Guru pesantren berinisial ST (34) yang mencabuli puluhan santriwati di Trenggalek kini dituntut hukuman 17 tahun penjara dan denda oleh jaksa. Guru ngaji asal Desa/Kecamatan Pule tersebut didakwa melanggar UU Perlindungan Anak.

Kepala Kejaksaan Negeri (Kajari) Trenggalek, Darfiah menjelaskan hukuman maksimal dari pasal yang disangkakan kepada ST adalah 15 tahun penjara.

“Jadi, kami maksimalkan dengan ancaman 15 tahun penjara. Tapi karena dia pengajar, jadi ada tambahan dua tahun,” kata Darfiah kepada SURYAMALANG.COM, Jumat (4/2/2022).

Dafriah mengatakan sidang kasus tersebut digelar secara tertutup karena menyangkut persoalan pidana yang melibatkan korban anak-anak di bawah umur. “Selama sidang, semua saksi kooperatif. Para korban juga datang,” kata Darfiah.

“Sidang putusan pada minggu depan,” sambungnya.

Kasus guru ngaji mencabuli puluhan santriwati ini terungkap setelah keluarga korban melapor ke Mapolres Trenggalek pada September 2021.

Sesuai hasil penyidikan, diduga SMT telah mencabuli 34 santriwati dalam waktu dua tahun.
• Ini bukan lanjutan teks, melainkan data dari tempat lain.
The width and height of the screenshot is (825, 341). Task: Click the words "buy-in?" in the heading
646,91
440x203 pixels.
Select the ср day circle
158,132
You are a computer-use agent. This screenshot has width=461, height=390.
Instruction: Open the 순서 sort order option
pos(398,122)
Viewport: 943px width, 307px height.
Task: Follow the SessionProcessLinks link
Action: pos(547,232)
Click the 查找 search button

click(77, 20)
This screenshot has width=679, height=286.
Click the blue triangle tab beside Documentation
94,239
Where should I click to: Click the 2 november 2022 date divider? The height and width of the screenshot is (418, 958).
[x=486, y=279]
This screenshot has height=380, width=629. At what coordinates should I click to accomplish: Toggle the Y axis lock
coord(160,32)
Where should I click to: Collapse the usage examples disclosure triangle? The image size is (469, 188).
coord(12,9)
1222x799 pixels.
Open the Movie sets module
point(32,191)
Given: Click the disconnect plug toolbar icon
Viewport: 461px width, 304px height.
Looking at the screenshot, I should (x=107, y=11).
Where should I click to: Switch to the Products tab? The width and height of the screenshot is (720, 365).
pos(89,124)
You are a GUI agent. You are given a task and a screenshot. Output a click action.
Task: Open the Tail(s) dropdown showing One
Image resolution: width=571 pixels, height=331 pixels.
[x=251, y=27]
Ketika ditangkap, SMT sudah tidak mengajar di pondok pesantren tersebut.

Kronologi

ST, pengajar salah satu Pondok Pesantren di Trenggalek memiliki kalimat sakti yang membuatnya bisa mencabuli 34 santrinya selama 3 tahun.
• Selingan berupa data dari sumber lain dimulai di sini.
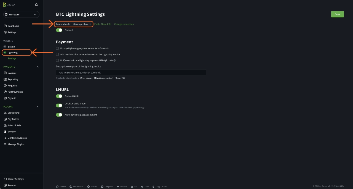The height and width of the screenshot is (189, 353).
Task: Click the GitHub icon in the footer
Action: [57, 187]
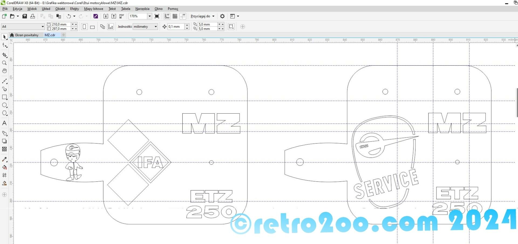
Task: Choose the Ellipse tool
Action: click(x=4, y=105)
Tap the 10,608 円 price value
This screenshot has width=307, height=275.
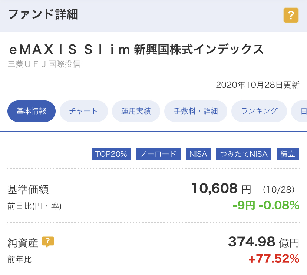[221, 189]
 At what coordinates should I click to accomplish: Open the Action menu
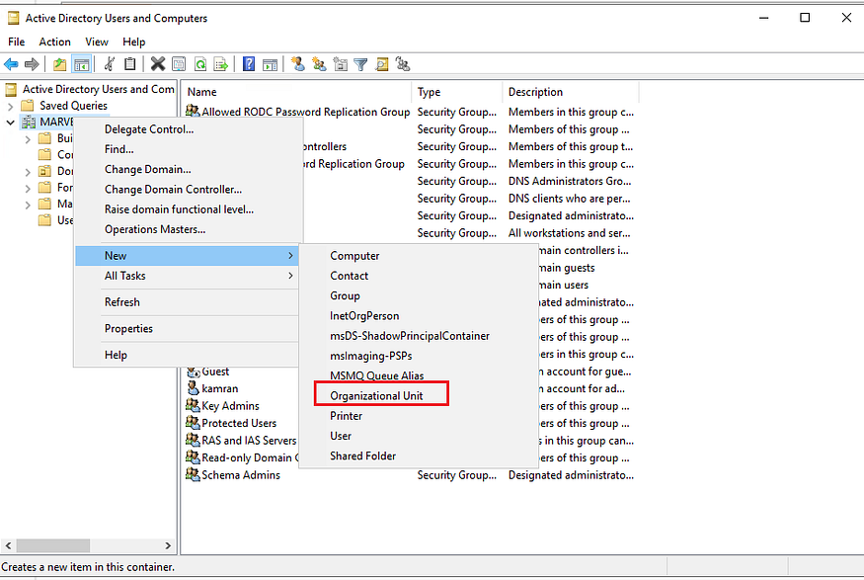[x=54, y=41]
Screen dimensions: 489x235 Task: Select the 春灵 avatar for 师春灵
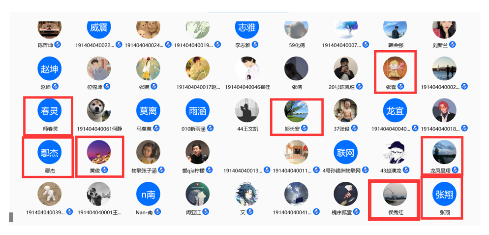(50, 110)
“Kalau sama guru harus nurut. Tidak boleh membantah,” begitu kalimat yang selalu dilontarkan ST (34), warga Desa/Kecamatan Pule, Kabupaten Trenggalek kepada para korbannya.

ST adalah pengajar salah satu pondok pesantren (ponpes) yang diduga telah mencabuli puluhan santri.
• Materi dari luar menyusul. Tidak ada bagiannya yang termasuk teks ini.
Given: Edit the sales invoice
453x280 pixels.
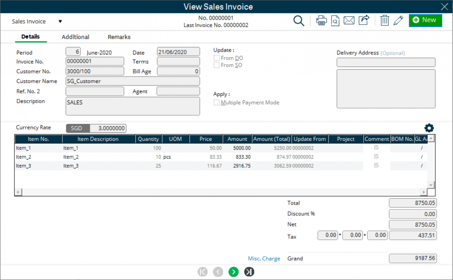Looking at the screenshot, I should pos(398,21).
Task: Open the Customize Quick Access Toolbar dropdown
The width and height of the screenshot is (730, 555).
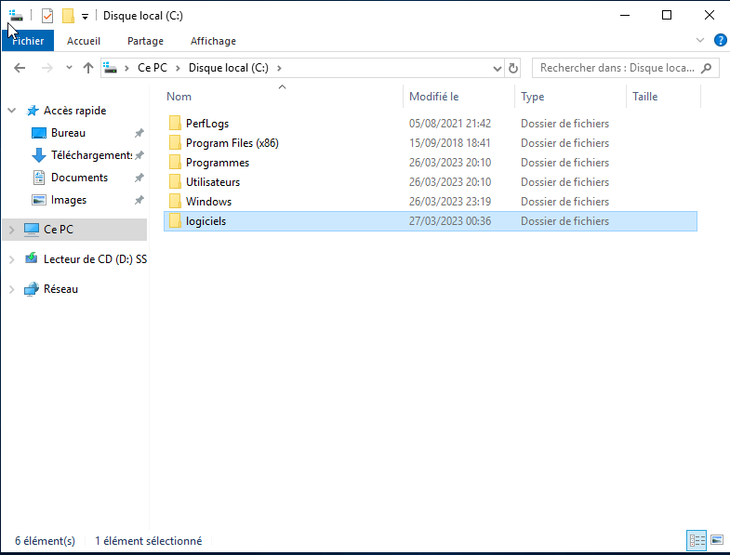Action: 86,17
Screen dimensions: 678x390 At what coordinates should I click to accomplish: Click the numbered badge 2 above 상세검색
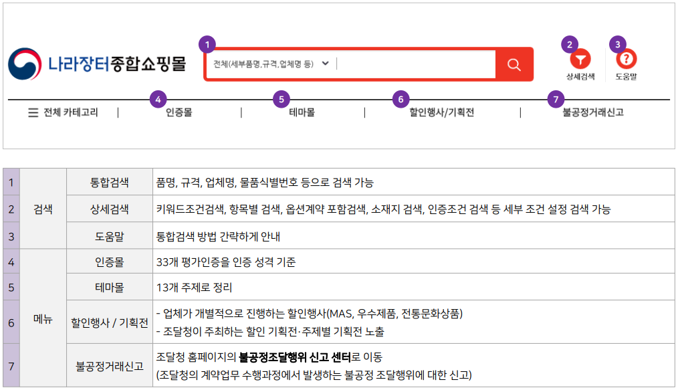(x=569, y=43)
Kini, ST telah ditetapkan sebagai tersangka kasus pencabulan dengan jumlah korban sementara 34 santri. Ia juga ditahan di Mapolres Trenggalek.

ST mengaku, aksi bejat itu ia lakukan karena hasrat seksual yang tak terbendung. Ia juga mengaku bahwa hubungannya dengan sang istri tidak harmonis.

“Karena jarang bertemu (istri)…. Dia kerjanya pagi sampai siang, saya siang sampai malam,” kata ST, saat dihadirkan dalam jumpa pers di Mapolres Trenggalek, Jumat (24/9/2021).

Mengenakan pakaian tahanan, ST mengaku malu atas kejahatan yang sudah ia lakukan sejak 3 tahun lalu itu. “Saya minta maaf. Saya menyesal dan malu,” sambung dia.

Kasat Reskrim Polres Trenggalek, AKP Arief Rizki Wicaksana menjelaskan, tersangka selalu memakai kalimat intimidatif setiap kali membujuk korbannya.

Para korban yang tidak berdaya akhirnya hanya bisa menuruti hasrat bejat sang guru. Pencabulan yang tersangka lakukan dengan cara menyentuh dan meraba area sensitif dari para santri yang mayoritas berusia di bawah umur.

Diberitakan sebelumnya, aksi bejat dilakukan oleh seorang pengajar di salah satu pondok pesantren (ponpes) di Kabupaten Trenggalek.

Pria berinsial ST (34), warga Desa/Kecamatan Pule, Kabupaten Trenggalek itu mencabuli puluhan santri di ponpes tempat ia mengajar.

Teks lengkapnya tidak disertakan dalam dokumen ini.